Throughout the relative austerity of the last five state budgets, Governor Chris Christie somehow managed to spend $100 million in cancer research through Rutgers Cancer Institute. In his current proposed budget for fiscal year 2015 (July 1, 2014-June 30, 2015), Christie has proposed funding the program at the same level it was funded in fiscal years 2010, 2011, 2012 and 2013, $18 million.
Christie proposed spending $18 million in the FY 2014 budget too. In negotiations with the legislature the amount was raised to $28 million for the current year.
Now Rutgers Cancer Institute and their friends at The Star Ledger are spinning the new $18 million proposed for the coming year as a cut of $10 million.
If a government funded cancer research program discovered/created a cure for cancer, what would happen to that program? Would taxpayers all get a big check from the profits from the breakthrough drug or treatment? Alternatively, would cancer treatments become “free” like parks and roads without tolls? Would the employees of the program ask the government for another $18 or $28 million the following year?
What would happen to the government funded cancer research programs if a cure was discovered/created in the private sector?
A cure for cancer is something we all pray for (well most of us, not atheists in Matawan or the cancer treating industry which makes billions every year).
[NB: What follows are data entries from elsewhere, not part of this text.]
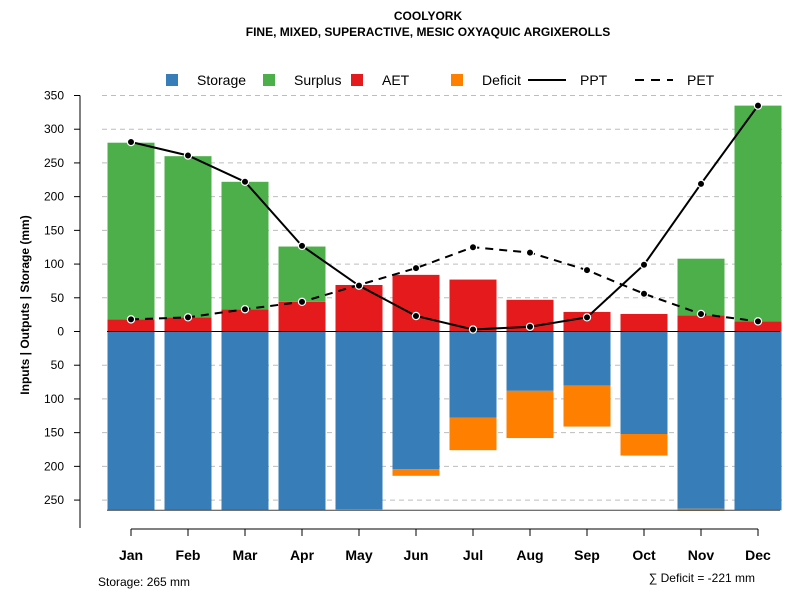  What do you see at coordinates (54, 129) in the screenshot?
I see `y-tick-label: 300` at bounding box center [54, 129].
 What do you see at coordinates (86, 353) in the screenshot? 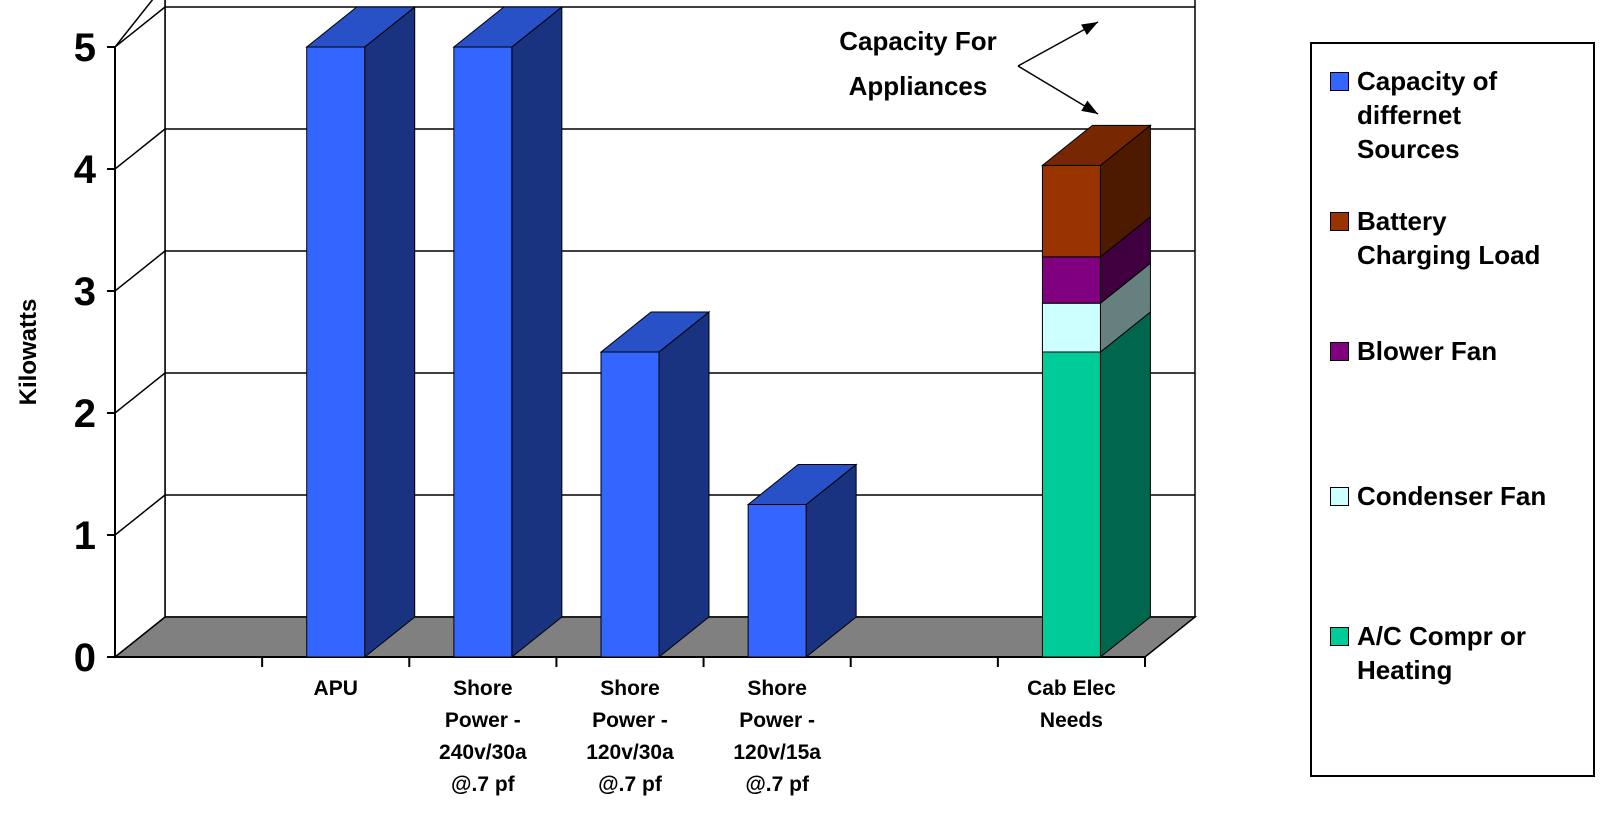
I see `y-tick-labels: 0 1 2 3 4 5` at bounding box center [86, 353].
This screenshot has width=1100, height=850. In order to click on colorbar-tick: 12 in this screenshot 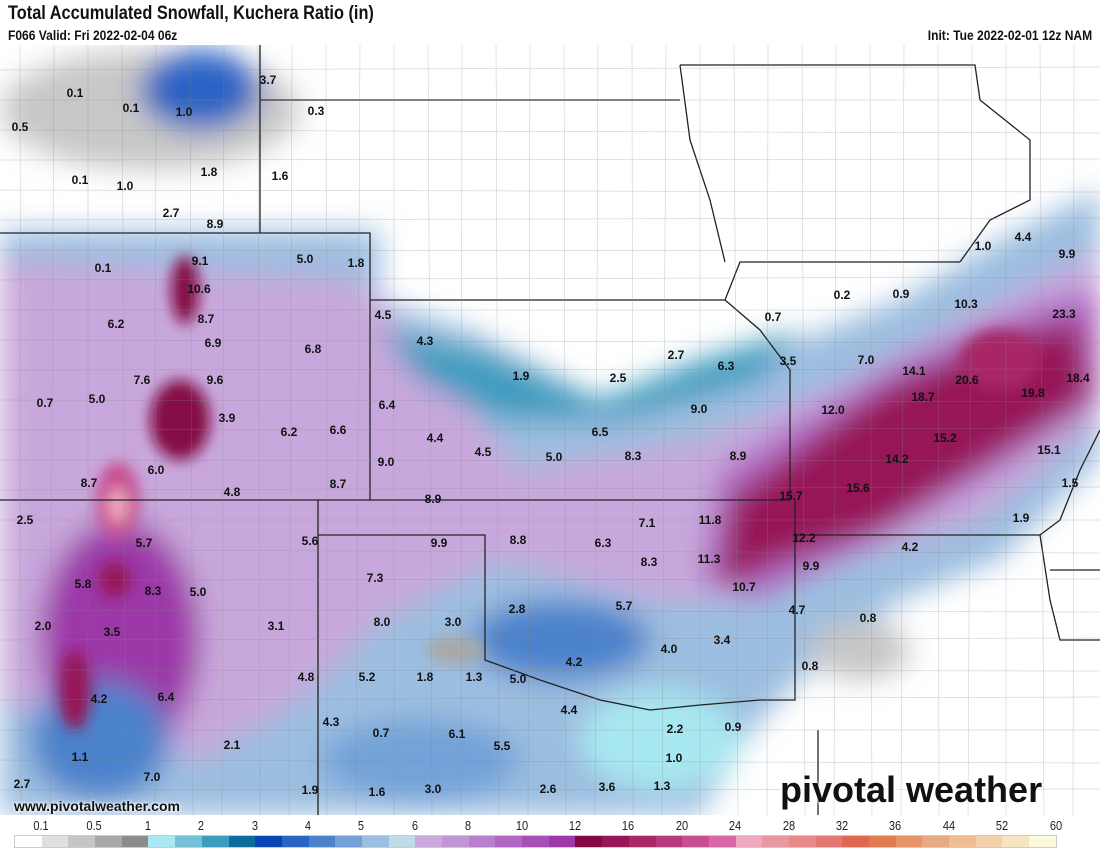, I will do `click(575, 826)`.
Everyone knows someone who the disease has taken. Everyone dreads the thought of succumbing to the disease. It’s the perfect issue to try to attack Christie with now that the traffic jam isn’t sticking.
During his Ask the Governor Radio Show last night, Christie turned the issue around on his critics. We can’t spend an extra $10 million on cancer research or education or many other worthy endeavors, because of New Jersey pension and healthcare obligations to retired government employees.
A smart political response from the Governor.
For me, there are two lessons in the cancer research controversy. Government programs last forever and the Rutgers Athletic Department should use the same PR hacks that the Cancer Institute uses.